I’ve posted about this distinction before, and won’t needlessly reproduce that discussion again. But here it is: Negative Rights, Positive Rights, and Reasonable Demand
I found that Searle has a similar discussion of negative and positive rights in the last chapter of his latest book Making the Social World, The Structure of Human Civilization.
I cannot do his entire discussion justice, but point out that he asks us to take very seriously the conceptual architecture of rights. For each right a person has, there is a corresponding obligation that others have toward him. Searle simply asks us to take that seriously, and ask ourselves for any supposed positive right, whether one can seriously maintain that each and every person has the corresponding obligation as regards every other person. (Keep in mind here, that a positive right, a right of recipience, requires or obliges you supply something, as opposed to a negative right, that merely obliges one to refrain from doing certain things.)
Searle finds that one cannot seriously answer 'yes' with the purported 'positive' rights, but can seriously do so with the 'negative' rights. He focuses on a standard statement of positive rights, one from among several that the U.N. cooked up in its Universal Declaration of Human Rights, which is expressive of sentiments famously critiqued by Jeane Kirkpatrick, in a closely similar context many years ago:
In our times, "rights" proliferate at the rhetorical level, with extraordinary speed. To the rights to life, liberty, and security of person have been added the rights to nationality, to privacy, to equal rights in marriage, to education, to culture, to the full development of personality, to self-determination, to self-government, to adequate standards of living.
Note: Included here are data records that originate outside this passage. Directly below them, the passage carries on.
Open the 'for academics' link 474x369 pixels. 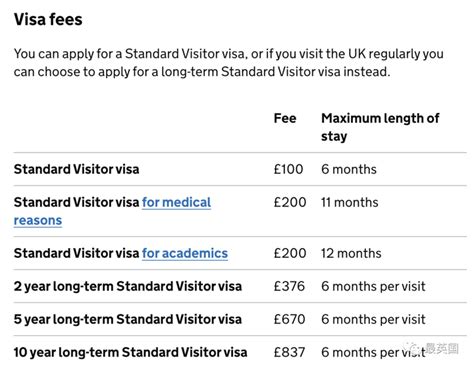185,253
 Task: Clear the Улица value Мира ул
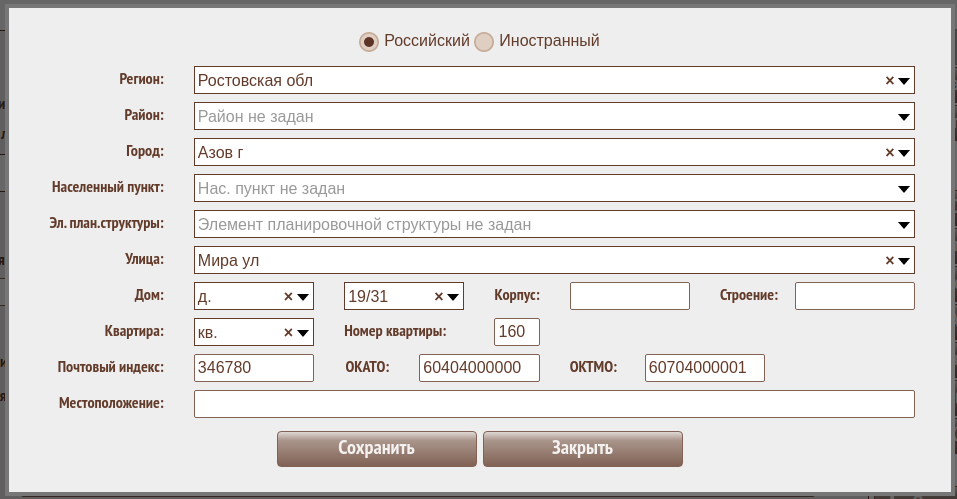coord(889,261)
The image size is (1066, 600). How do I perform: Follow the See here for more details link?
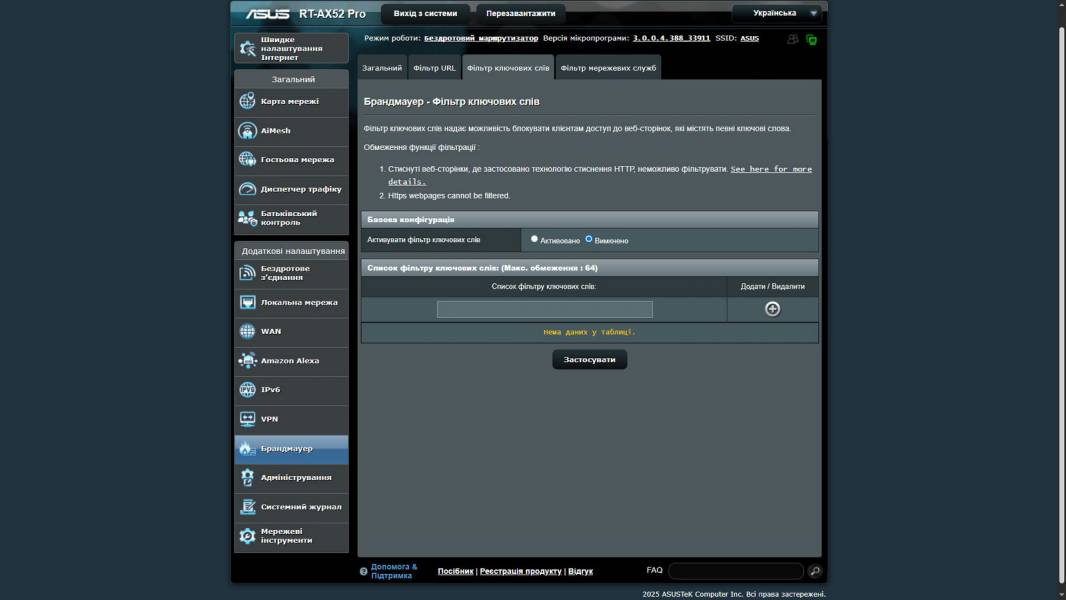770,170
The United Nations Universal Declaration of Human Rights claims as a universal every political, economic, social right yet conceived.
..Such declarations of human "rights" take on the character of "a letter to Santa Claus"-as Orwin and Prangle noted. They can multiply indefinitely because "no clear standard informs them, and no great reflection produced them. " For every goal toward which human beings have worked, there is in our time a "right." Neither nature, experience, nor probability informs these lists of "entitlements," which are subject to no constraints except those of the mind and appetite of their authors. The fact that such "entitlements" may be without possibility of realization does not mean they are without consequences.
Searle's critique is definitely in the same vein. He has us seriously consider Article 25, which states, among it's two parts:
•(1) Everyone has the right to a standard of living adequate for the health and well-being of himself and of his family, including food, clothing, housing and medical care and necessary social services, and the right to security in the event of unemployment, sickness, disability, widowhood, old age or other lack of livelihood in circumstances beyond his control.
Searle's basic criticism:
"One might agree that it would be a good idea for everyone to have adequate housing, standard of living, and education. But it is another thing to say that you and I and everybody else are under an obligation to provide all of these things for all other people. I believe the Universal Declaration of Human Rights is a profoundly irresponsible document because its authors did not reflect on the logical connection between universal rights and universal obligations, and they mistook socially desirable policies for basic and universal human rights."